05 września 2011

Miles Davis - Kind Of Blue: 50th Anniversary Collector’s Edition


Ruszamy w radiu z drugą płytą tygodnia. Dotąd wybieraliśmy dla Was wartościowe nowości. Te również będą się zgodnie z tradycją pojawiać co tydzień. Druga płyta – to będzie album wybrany z kanonu jazzowych klasyków. O tych płytach trudniej przeczytać jest w mediach, często nie jest również łatwo kupić je w sklepach, przynajmniej tych polskich. Przekrojowych publikacji na temat historii jazzu i poszczególnych jego gatunków powstało w Polsce zaledwie kilka. Tak więc zamierzamy dostarczać Wam wiedzy na temat tych płyt, które budując własną kolekcję powinniście umieścić na półce. W ciągu pierwszego roku, może dwu lat to będą z pewnością płyty, bez których żaden zbiór fana jazzu obyć się nie może. Nawet jeśli któraś z płyt Wam się nie do końca spodoba, to jej znajomość jest istotna dla zrozumienia logiki rozwoju współczesnej muzki improwizowanej.

Kandydatów na pierwszą płytę z tego cyklu było około 10. To wszystko albumy, które w swoim czasie zmieniły świat jazzu, a w wielu wypadkach odwróciły bieg historii światowej muzyki. Z pewnością wszystkie pojawią się w najbliższych miesiącach w tym miejscu. Po długich dyskusjach, które toczyłem sam ze sobą wybór padł na „Kind Of Blue” Milesa Davisa. To z pewnością jeden z najlepiej sprzedających się albumów w historii ambitnej muzyki.

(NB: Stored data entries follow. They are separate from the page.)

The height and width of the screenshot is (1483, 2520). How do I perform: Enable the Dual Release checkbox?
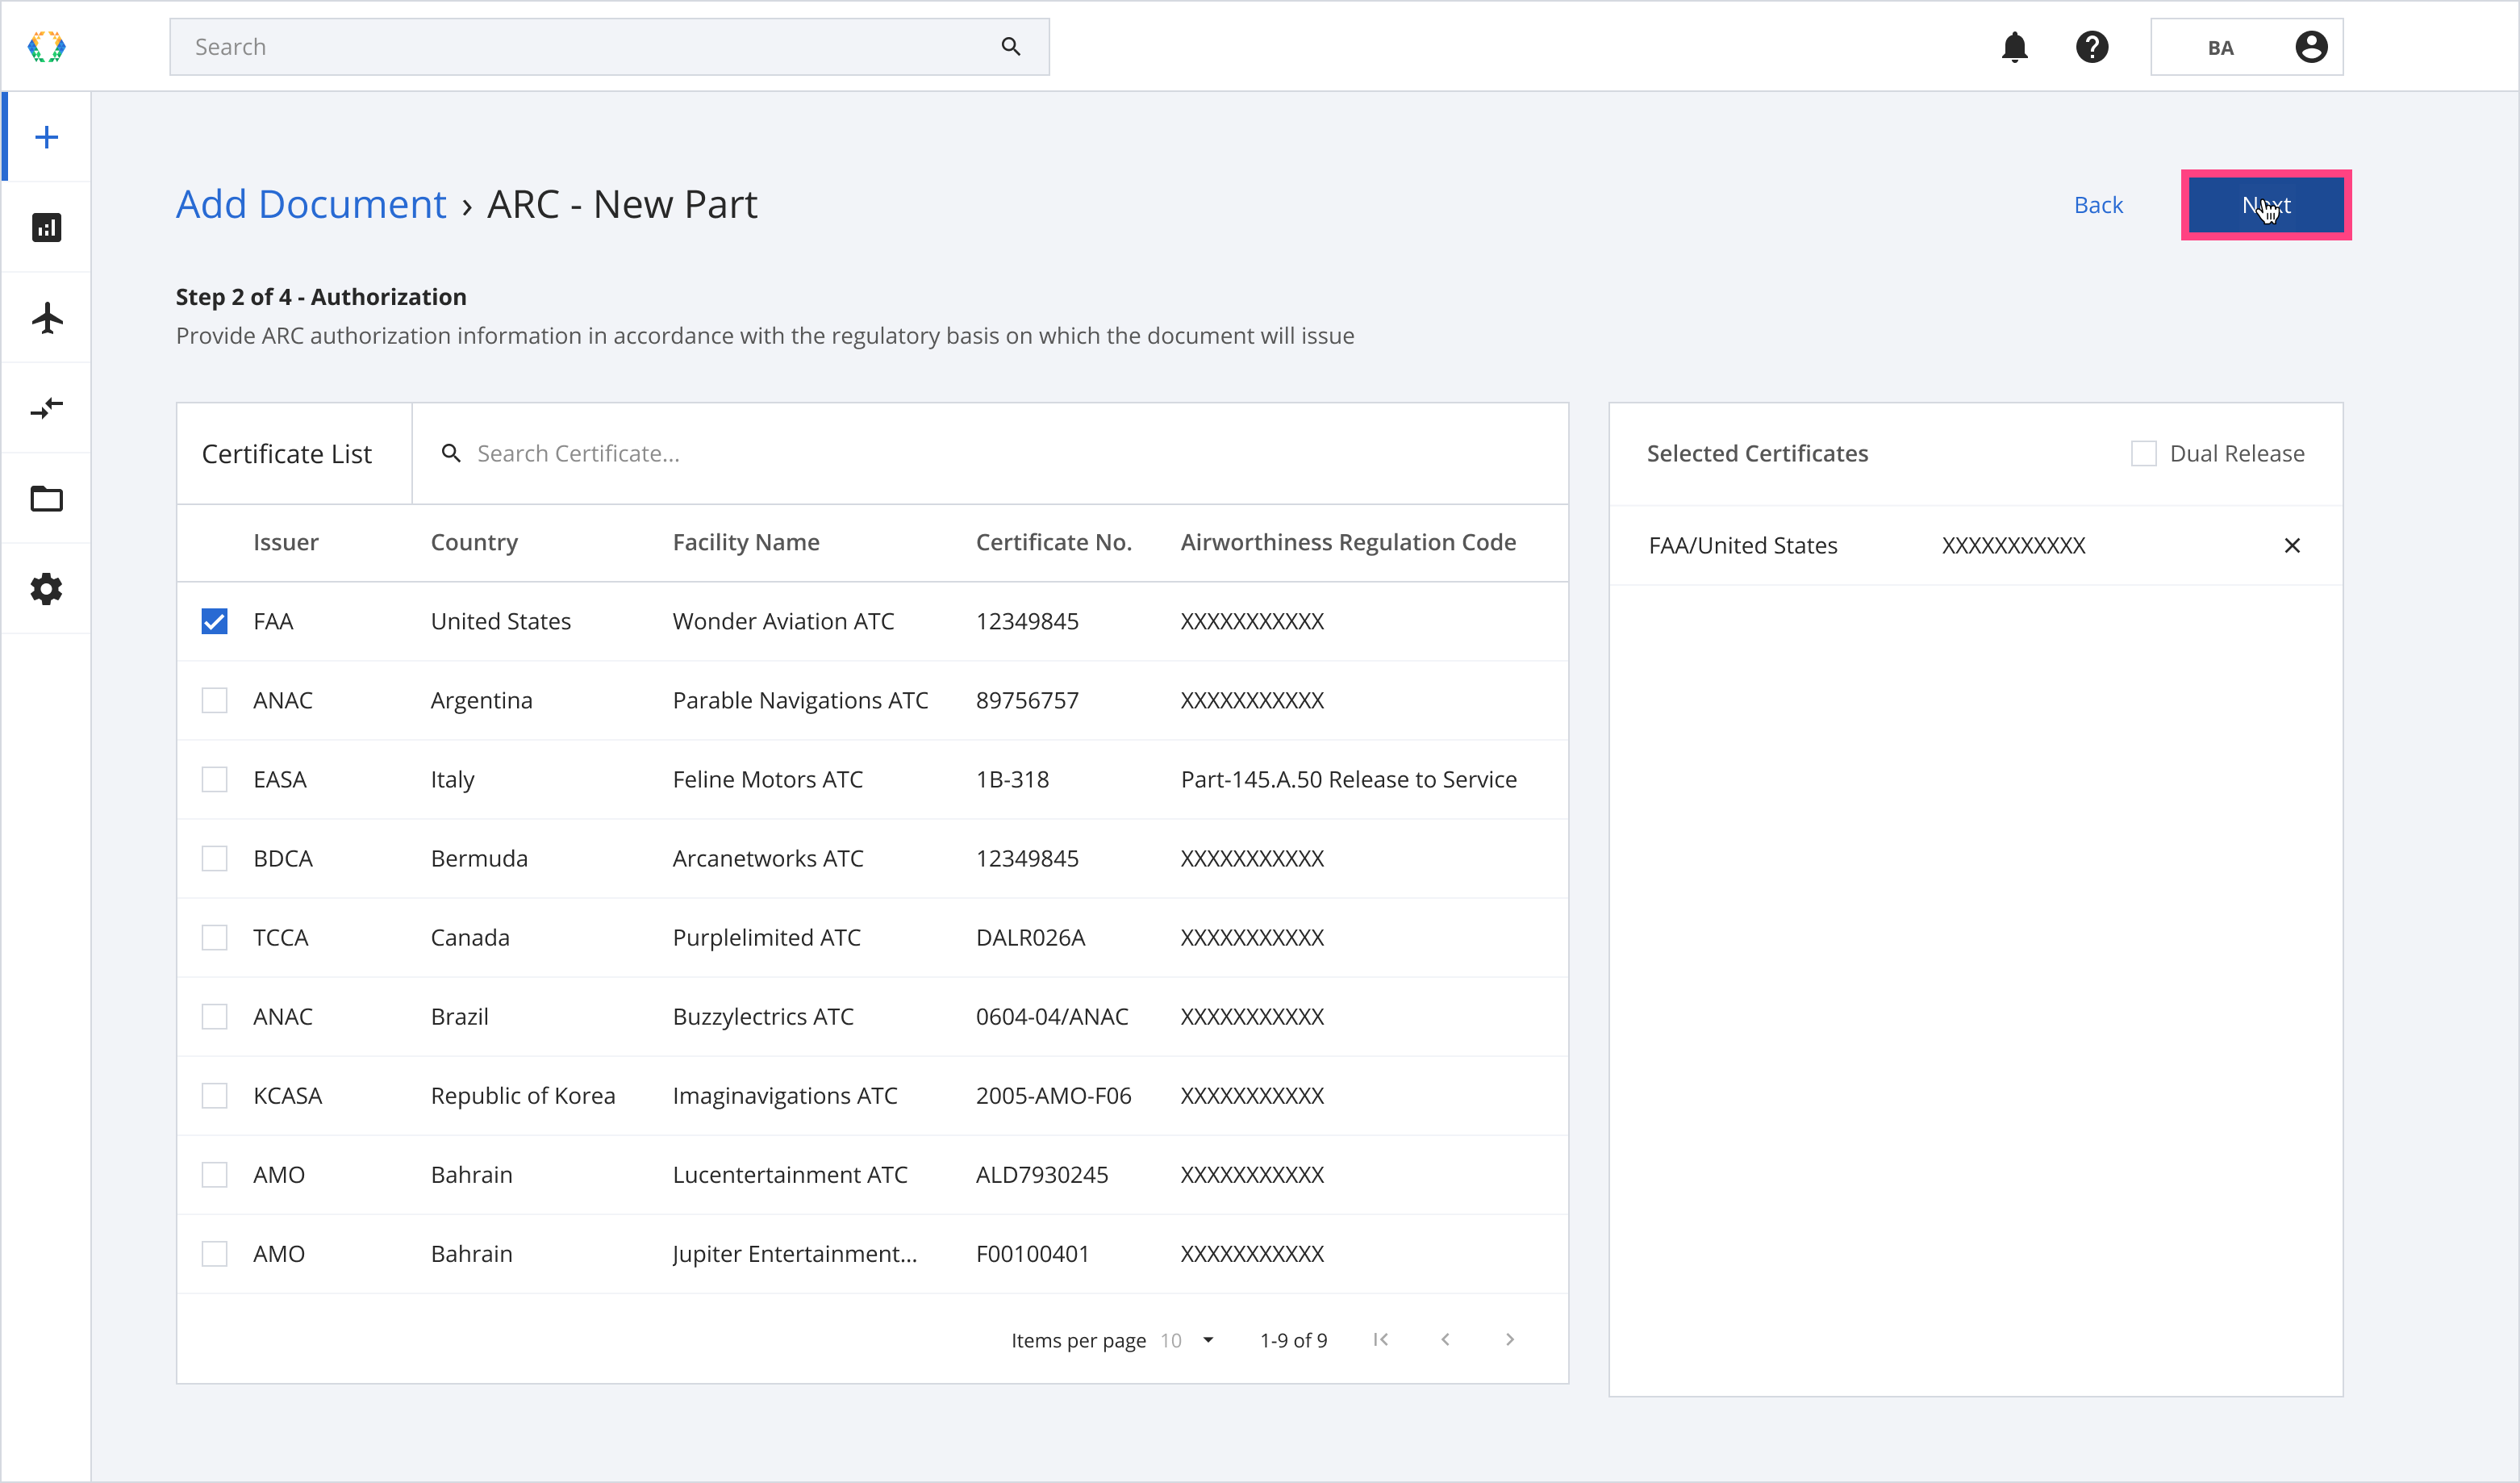point(2144,452)
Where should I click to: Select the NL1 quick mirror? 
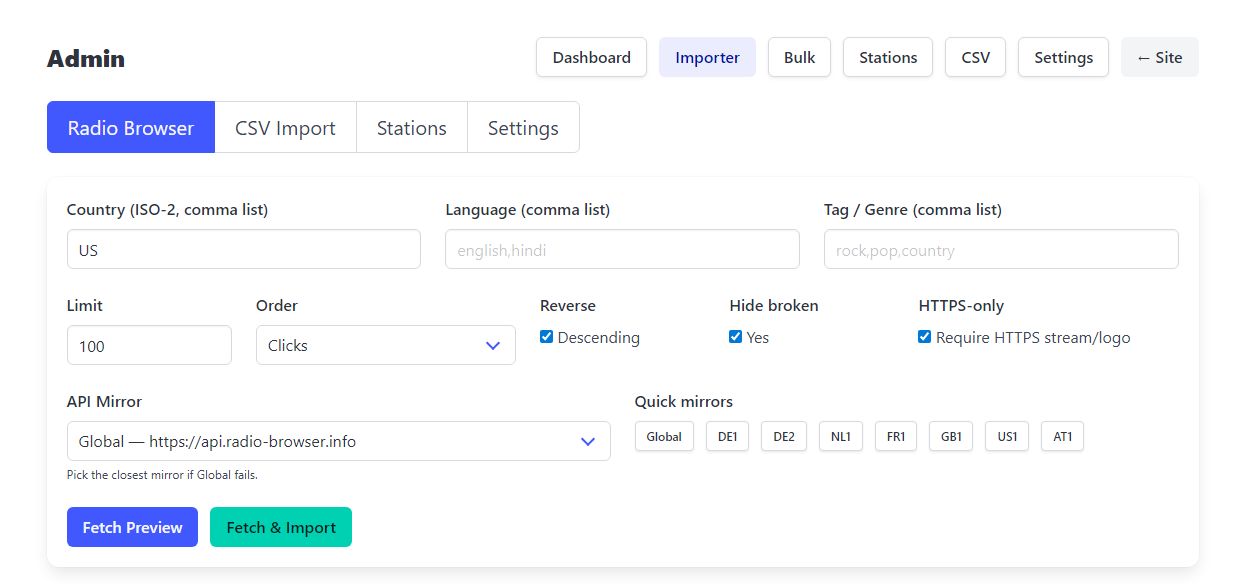tap(840, 437)
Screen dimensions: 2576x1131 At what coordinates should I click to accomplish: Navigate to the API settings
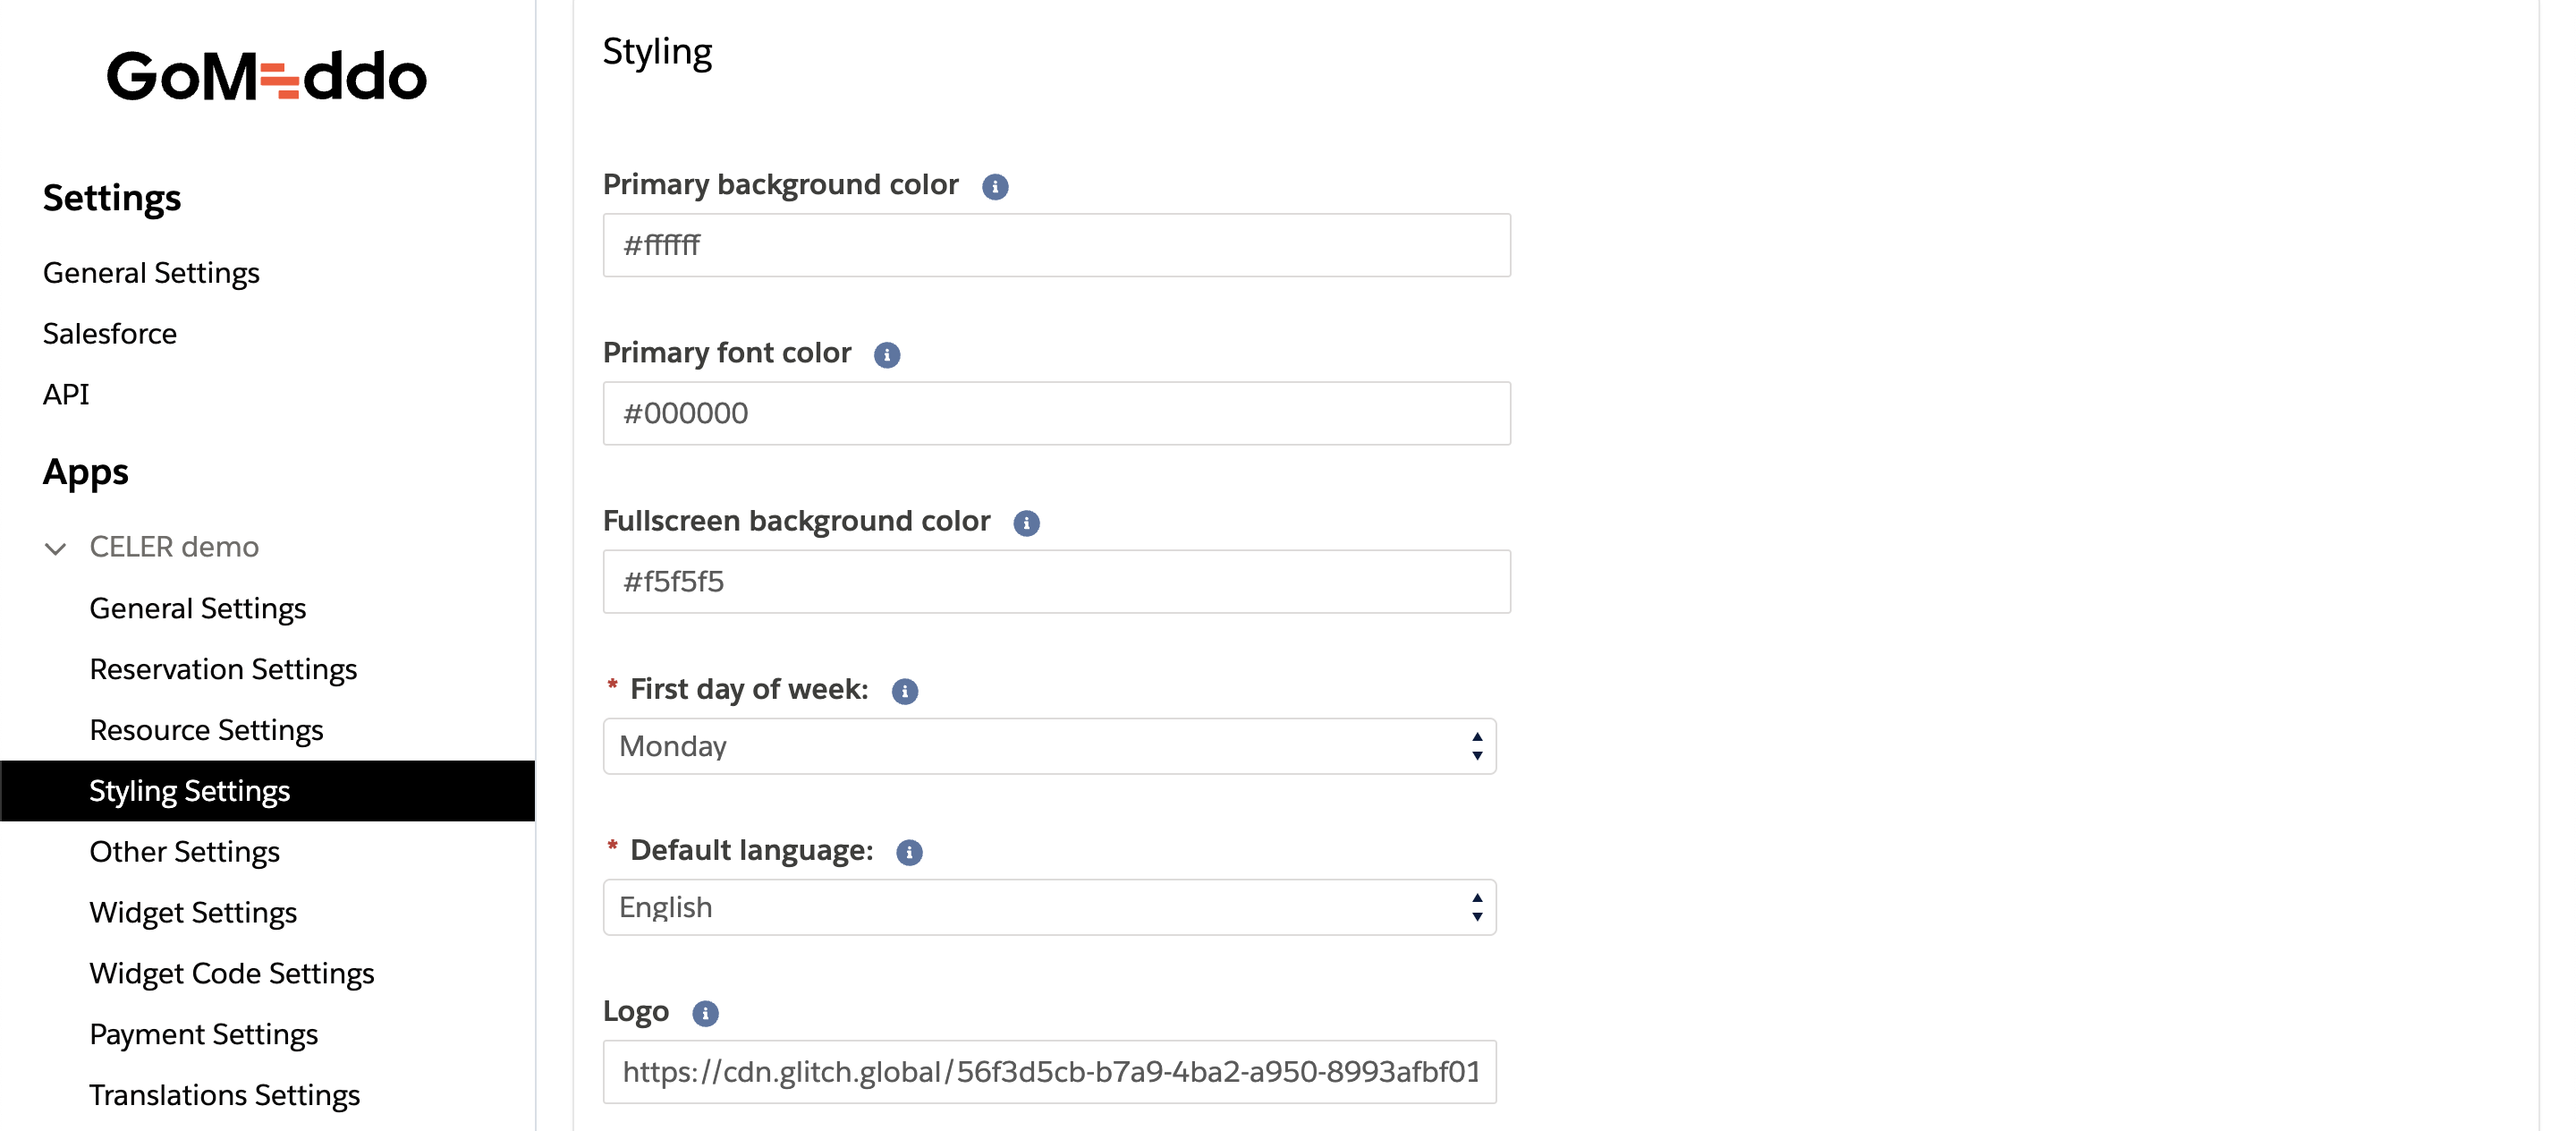pos(66,394)
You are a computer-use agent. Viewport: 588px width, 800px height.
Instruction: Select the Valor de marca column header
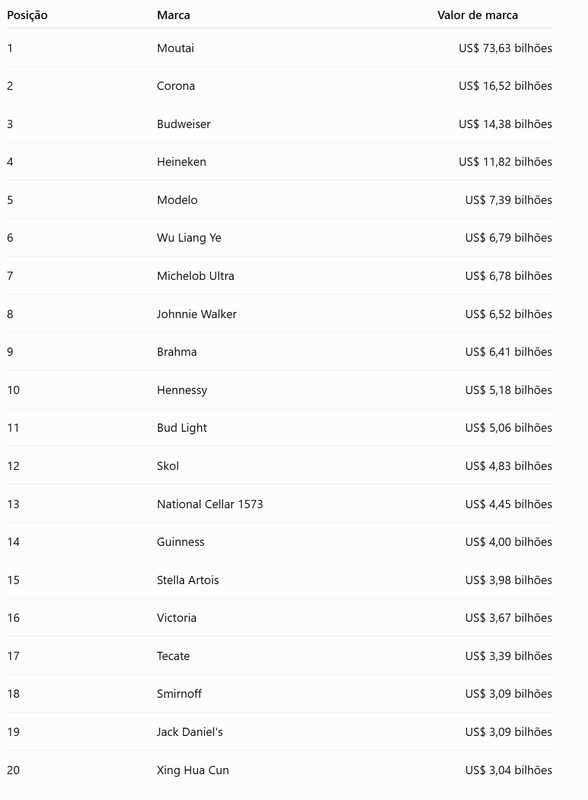click(477, 15)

Czy można tą płytę nazwać muzycznym arcydziełem? Niekoniecznie. Ustalenie granicy między arcydziełem a tylko wyborną płytą nie jest łatwe. Nie jestem pewien, czy jeśli uznamy „Kind Of Blue” za arcydzieło, to kilku płyt z tego samego okresu Milesa Davisa, jako, że wcale nie są wiele gorsze, też powinny być arcydziełami. A to określenie trzeba dozować starannie. Czy wiele słabsze są choćby „58’ Session Featuring Stella By Starlight”, „Porgy And Bess”, czy „1958 Miles”, „Ascenseur Pour L'echafaud”, “At Newport 1958”, “Milestones…”, czy “Someday My Prince Will Come”. Te i jeszcze pare innych nieco mniej znanych płyt Miles zarejestrował w ciągu kilkunastu miesięcy przed i po dwu sesjach, które dały światu „Kind Of Blue”.

Miles Davis to też trochę magia nazwiska. Miles Davis był genialnym muzykiem, kreatorem muzycznych wydarzeń i osoba, która – skracając nieco jedną z dowcipnych sytuacji powtarzanych przez licznych biografów – nie zrobił w muzyce wiele, tylko 3 lub 4 razy całkowicie zmienił jej historię. Nie był wirtuozem trąbki, ale żaden z nich tego nie zrobił. Miles na zawsze pozostanie największym trębaczem historii jazzu. To też jeden z nielicznych muzyków, którzy zawłaszczyli sobie własne imie. Ileż to razy każdy z nas w rozmowie mówi… Miles to, Miles tamto, Miles zagrał, nagrał… Nikt nie ma wątpliwości o jakim Milesie mówimy. Kto jeszcze zasłużył na takie wyróżnienie (jeśli odrzucimy liczne w jazzie przydomki?). Mnie przychodzi jedynie na myśl Jaco… Jaco Pastorius.

Pewnie wielu z Was ma już w swojej kolekcji jakieś wydanie „Kind Of Blue”. Ja też mam kilka. Z pewnością ważnym wydaniem jest box Miles Davis & John Coltrane - „The Complete Columbia Recordings 1955-1961”, szczególnie w pierwotnym, książkowym wydaniu z metalowym grzbietem (numer katalogowy 074646583326). Ten box pozwala poznać muzyczny kontekst rejestracji „Kind Of Blue” oraz zawiera ciekawy wiele ciekawych tekstów uzupełniających naszą wiedzę o nagraniach z tego okresu autorstwa Jimmy Cobba (perkusista grający na płycie i jedyny z ciągle żyjących członków zespołu), George’a Avakiana, Michael Cuscuny, Boba Beldena i Boba Blumenthala. Audiofile z pewnością będą poszukiwać jednego z licznych starannie wytłoczonych współczesnych wydań winylowych. Kolekcjonerzy pierwszego wydania, szczególnie tego monofonicznego (nie warto,  jednokanałowe „Kind Of Blue” nie brzmi dobrze). Do tego dochodzą jeszcze niekończące się dyskusje na temat szybszej, lub wolniejszej wersji pierwszej strony płyty.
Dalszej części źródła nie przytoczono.